Print the entries once more, unchanged.

═══ Exercise input

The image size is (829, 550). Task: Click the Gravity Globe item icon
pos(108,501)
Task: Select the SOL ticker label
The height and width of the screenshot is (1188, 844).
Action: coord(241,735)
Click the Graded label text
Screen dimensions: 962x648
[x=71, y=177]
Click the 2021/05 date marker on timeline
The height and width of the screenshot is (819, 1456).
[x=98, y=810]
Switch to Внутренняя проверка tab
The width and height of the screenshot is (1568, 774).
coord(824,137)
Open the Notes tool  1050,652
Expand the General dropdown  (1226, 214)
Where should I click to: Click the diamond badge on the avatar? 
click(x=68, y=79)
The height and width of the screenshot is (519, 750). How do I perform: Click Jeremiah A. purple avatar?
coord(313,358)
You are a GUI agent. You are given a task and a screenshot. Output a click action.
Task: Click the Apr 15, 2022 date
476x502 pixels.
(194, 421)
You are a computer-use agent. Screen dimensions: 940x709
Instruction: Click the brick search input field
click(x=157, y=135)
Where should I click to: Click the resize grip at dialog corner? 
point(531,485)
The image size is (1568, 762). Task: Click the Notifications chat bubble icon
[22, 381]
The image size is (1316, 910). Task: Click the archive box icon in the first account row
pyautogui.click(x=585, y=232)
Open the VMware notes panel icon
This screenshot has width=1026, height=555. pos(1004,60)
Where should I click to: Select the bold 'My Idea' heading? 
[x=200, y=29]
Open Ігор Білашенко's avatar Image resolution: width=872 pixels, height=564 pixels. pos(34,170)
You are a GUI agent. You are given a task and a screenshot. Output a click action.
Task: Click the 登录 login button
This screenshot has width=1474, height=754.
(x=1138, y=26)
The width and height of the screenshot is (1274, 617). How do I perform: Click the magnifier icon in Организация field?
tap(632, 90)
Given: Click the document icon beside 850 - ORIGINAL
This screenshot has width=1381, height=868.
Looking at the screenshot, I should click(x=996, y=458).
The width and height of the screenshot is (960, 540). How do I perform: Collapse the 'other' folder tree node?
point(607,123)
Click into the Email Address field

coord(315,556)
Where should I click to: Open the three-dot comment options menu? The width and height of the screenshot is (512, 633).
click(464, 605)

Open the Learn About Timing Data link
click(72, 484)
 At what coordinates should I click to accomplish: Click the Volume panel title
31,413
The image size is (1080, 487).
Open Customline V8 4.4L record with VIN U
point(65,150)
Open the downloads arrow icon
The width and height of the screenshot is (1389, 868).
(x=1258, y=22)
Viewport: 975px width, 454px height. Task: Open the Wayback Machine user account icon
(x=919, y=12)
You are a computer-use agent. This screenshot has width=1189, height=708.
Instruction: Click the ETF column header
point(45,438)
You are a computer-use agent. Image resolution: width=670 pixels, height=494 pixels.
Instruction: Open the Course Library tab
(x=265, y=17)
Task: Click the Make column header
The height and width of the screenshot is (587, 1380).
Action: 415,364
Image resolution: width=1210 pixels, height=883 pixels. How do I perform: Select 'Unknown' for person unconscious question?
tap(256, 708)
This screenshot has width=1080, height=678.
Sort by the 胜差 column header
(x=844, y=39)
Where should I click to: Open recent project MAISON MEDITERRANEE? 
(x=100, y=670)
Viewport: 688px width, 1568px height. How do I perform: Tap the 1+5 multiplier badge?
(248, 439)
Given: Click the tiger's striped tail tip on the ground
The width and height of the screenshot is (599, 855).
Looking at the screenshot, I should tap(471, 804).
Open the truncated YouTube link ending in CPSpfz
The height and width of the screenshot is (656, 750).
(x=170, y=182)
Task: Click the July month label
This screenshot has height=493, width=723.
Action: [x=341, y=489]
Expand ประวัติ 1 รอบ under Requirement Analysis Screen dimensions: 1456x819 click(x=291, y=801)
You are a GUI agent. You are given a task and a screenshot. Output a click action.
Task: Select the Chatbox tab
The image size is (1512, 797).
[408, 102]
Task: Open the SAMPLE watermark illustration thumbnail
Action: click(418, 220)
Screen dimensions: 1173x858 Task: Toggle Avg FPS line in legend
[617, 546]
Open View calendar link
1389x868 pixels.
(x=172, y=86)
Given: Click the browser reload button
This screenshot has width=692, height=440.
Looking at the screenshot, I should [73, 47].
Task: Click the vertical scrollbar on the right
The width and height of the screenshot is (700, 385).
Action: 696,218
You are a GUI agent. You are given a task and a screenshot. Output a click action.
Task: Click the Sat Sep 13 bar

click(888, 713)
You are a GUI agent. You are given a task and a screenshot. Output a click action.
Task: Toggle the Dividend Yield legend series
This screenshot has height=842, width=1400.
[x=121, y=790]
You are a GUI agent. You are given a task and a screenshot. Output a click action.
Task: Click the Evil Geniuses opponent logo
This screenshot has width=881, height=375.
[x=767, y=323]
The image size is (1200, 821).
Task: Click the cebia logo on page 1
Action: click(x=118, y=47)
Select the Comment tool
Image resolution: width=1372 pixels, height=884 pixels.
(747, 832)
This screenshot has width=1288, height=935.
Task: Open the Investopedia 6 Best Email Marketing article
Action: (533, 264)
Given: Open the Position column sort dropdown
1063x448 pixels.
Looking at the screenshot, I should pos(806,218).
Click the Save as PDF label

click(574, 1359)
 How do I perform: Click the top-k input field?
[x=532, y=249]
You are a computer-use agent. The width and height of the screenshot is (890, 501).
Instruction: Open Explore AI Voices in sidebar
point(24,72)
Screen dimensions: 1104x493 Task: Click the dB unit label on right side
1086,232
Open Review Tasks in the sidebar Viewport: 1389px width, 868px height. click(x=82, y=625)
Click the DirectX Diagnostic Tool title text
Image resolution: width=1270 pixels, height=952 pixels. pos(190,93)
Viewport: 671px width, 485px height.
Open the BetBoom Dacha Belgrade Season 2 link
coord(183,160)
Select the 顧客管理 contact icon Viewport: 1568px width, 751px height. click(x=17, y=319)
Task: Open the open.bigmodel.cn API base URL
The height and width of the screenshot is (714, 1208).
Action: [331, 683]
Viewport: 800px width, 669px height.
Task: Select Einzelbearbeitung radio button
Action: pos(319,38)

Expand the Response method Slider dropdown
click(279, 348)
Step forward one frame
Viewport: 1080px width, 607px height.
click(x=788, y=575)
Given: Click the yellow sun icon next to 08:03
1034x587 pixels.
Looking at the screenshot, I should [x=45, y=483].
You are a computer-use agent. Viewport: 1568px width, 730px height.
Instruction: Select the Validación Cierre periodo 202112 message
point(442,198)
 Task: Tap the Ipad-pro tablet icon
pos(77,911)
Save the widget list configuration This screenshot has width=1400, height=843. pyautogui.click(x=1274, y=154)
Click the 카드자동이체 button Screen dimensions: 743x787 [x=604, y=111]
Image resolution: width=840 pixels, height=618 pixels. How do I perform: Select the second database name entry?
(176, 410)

══════

→ **Task result**:
The image size is (829, 550). Task: Click the Gravity Globe item icon
pos(108,501)
Task: Select the SOL ticker label
The height and width of the screenshot is (1188, 844).
Action: coord(241,735)
Click the Graded label text
Screen dimensions: 962x648
[x=71, y=177]
Click the 2021/05 date marker on timeline
The height and width of the screenshot is (819, 1456).
[x=98, y=810]
Switch to Внутренняя проверка tab
The width and height of the screenshot is (1568, 774).
coord(824,137)
Open the Notes tool  1050,652
Expand the General dropdown  (1226, 214)
Where should I click to: Click the diamond badge on the avatar? 
click(x=68, y=79)
The height and width of the screenshot is (519, 750). How do I perform: Click Jeremiah A. purple avatar?
coord(313,358)
You are a GUI agent. You are given a task and a screenshot. Output a click action.
Task: Click the Apr 15, 2022 date
476x502 pixels.
(194, 421)
You are a computer-use agent. Screen dimensions: 940x709
Instruction: Click the brick search input field
click(x=157, y=135)
Where should I click to: Click the resize grip at dialog corner? 
point(531,485)
The image size is (1568, 762). Task: Click the Notifications chat bubble icon
[22, 381]
The image size is (1316, 910). Task: Click the archive box icon in the first account row
pyautogui.click(x=585, y=232)
Open the VMware notes panel icon
This screenshot has width=1026, height=555. pos(1004,60)
Where should I click to: Select the bold 'My Idea' heading? 
[x=200, y=29]
Open Ігор Білашенко's avatar Image resolution: width=872 pixels, height=564 pixels. pos(34,170)
You are a GUI agent. You are given a task and a screenshot. Output a click action.
Task: Click the 登录 login button
This screenshot has width=1474, height=754.
(x=1138, y=26)
The width and height of the screenshot is (1274, 617). How do I perform: Click the magnifier icon in Организация field?
tap(632, 90)
Given: Click the document icon beside 850 - ORIGINAL
This screenshot has width=1381, height=868.
Looking at the screenshot, I should click(x=996, y=458).
The width and height of the screenshot is (960, 540). How do I perform: Collapse the 'other' folder tree node?
point(607,123)
Click into the Email Address field

coord(315,556)
Where should I click to: Open the three-dot comment options menu? The width and height of the screenshot is (512, 633).
click(464, 605)

Open the Learn About Timing Data link
click(72, 484)
 At what coordinates should I click to accomplish: Click the Volume panel title
31,413
The image size is (1080, 487).
Open Customline V8 4.4L record with VIN U
point(65,150)
Open the downloads arrow icon
The width and height of the screenshot is (1389, 868).
(x=1258, y=22)
Viewport: 975px width, 454px height. Task: Open the Wayback Machine user account icon
(x=919, y=12)
You are a computer-use agent. This screenshot has width=1189, height=708.
Instruction: Click the ETF column header
point(45,438)
You are a computer-use agent. Image resolution: width=670 pixels, height=494 pixels.
Instruction: Open the Course Library tab
(x=265, y=17)
Task: Click the Make column header
The height and width of the screenshot is (587, 1380).
Action: 415,364
Image resolution: width=1210 pixels, height=883 pixels. How do I perform: Select 'Unknown' for person unconscious question?
tap(256, 708)
This screenshot has width=1080, height=678.
Sort by the 胜差 column header
(x=844, y=39)
Where should I click to: Open recent project MAISON MEDITERRANEE? 
(x=100, y=670)
Viewport: 688px width, 1568px height. How do I perform: Tap the 1+5 multiplier badge?
(248, 439)
Given: Click the tiger's striped tail tip on the ground
The width and height of the screenshot is (599, 855).
Looking at the screenshot, I should tap(471, 804).
Open the truncated YouTube link ending in CPSpfz
The height and width of the screenshot is (656, 750).
(x=170, y=182)
Task: Click the July month label
This screenshot has height=493, width=723.
Action: [x=341, y=489]
Expand ประวัติ 1 รอบ under Requirement Analysis Screen dimensions: 1456x819 click(x=291, y=801)
You are a GUI agent. You are given a task and a screenshot. Output a click action.
Task: Select the Chatbox tab
The image size is (1512, 797).
[408, 102]
Task: Open the SAMPLE watermark illustration thumbnail
Action: click(418, 220)
Screen dimensions: 1173x858 Task: Toggle Avg FPS line in legend
[617, 546]
Open View calendar link
1389x868 pixels.
(x=172, y=86)
Given: Click the browser reload button
This screenshot has width=692, height=440.
Looking at the screenshot, I should [73, 47].
Task: Click the vertical scrollbar on the right
The width and height of the screenshot is (700, 385).
Action: 696,218
You are a GUI agent. You are given a task and a screenshot. Output a click action.
Task: Click the Sat Sep 13 bar

click(888, 713)
You are a GUI agent. You are given a task and a screenshot. Output a click action.
Task: Toggle the Dividend Yield legend series
This screenshot has height=842, width=1400.
[x=121, y=790]
You are a GUI agent. You are given a task and a screenshot. Output a click action.
Task: Click the Evil Geniuses opponent logo
This screenshot has width=881, height=375.
[x=767, y=323]
The image size is (1200, 821).
Task: Click the cebia logo on page 1
Action: click(x=118, y=47)
Select the Comment tool
Image resolution: width=1372 pixels, height=884 pixels.
(747, 832)
This screenshot has width=1288, height=935.
Task: Open the Investopedia 6 Best Email Marketing article
Action: (533, 264)
Given: Open the Position column sort dropdown
1063x448 pixels.
Looking at the screenshot, I should pos(806,218).
Click the Save as PDF label

click(574, 1359)
 How do I perform: Click the top-k input field?
[x=532, y=249]
You are a computer-use agent. The width and height of the screenshot is (890, 501).
Instruction: Open Explore AI Voices in sidebar
point(24,72)
Screen dimensions: 1104x493 Task: Click the dB unit label on right side
1086,232
Open Review Tasks in the sidebar Viewport: 1389px width, 868px height. click(x=82, y=625)
Click the DirectX Diagnostic Tool title text
Image resolution: width=1270 pixels, height=952 pixels. pos(190,93)
Viewport: 671px width, 485px height.
Open the BetBoom Dacha Belgrade Season 2 link
coord(183,160)
Select the 顧客管理 contact icon Viewport: 1568px width, 751px height. click(x=17, y=319)
Task: Open the open.bigmodel.cn API base URL
The height and width of the screenshot is (714, 1208).
Action: [331, 683]
Viewport: 800px width, 669px height.
Task: Select Einzelbearbeitung radio button
Action: pos(319,38)

Expand the Response method Slider dropdown
click(279, 348)
Step forward one frame
Viewport: 1080px width, 607px height.
click(x=788, y=575)
Given: Click the yellow sun icon next to 08:03
1034x587 pixels.
Looking at the screenshot, I should [x=45, y=483].
You are a computer-use agent. Viewport: 1568px width, 730px height.
Instruction: Select the Validación Cierre periodo 202112 message
point(442,198)
 Task: Tap the Ipad-pro tablet icon
pos(77,911)
Save the widget list configuration This screenshot has width=1400, height=843. pyautogui.click(x=1274, y=154)
Click the 카드자동이체 button Screen dimensions: 743x787 [x=604, y=111]
Image resolution: width=840 pixels, height=618 pixels. How do I perform: Select the second database name entry?
(176, 410)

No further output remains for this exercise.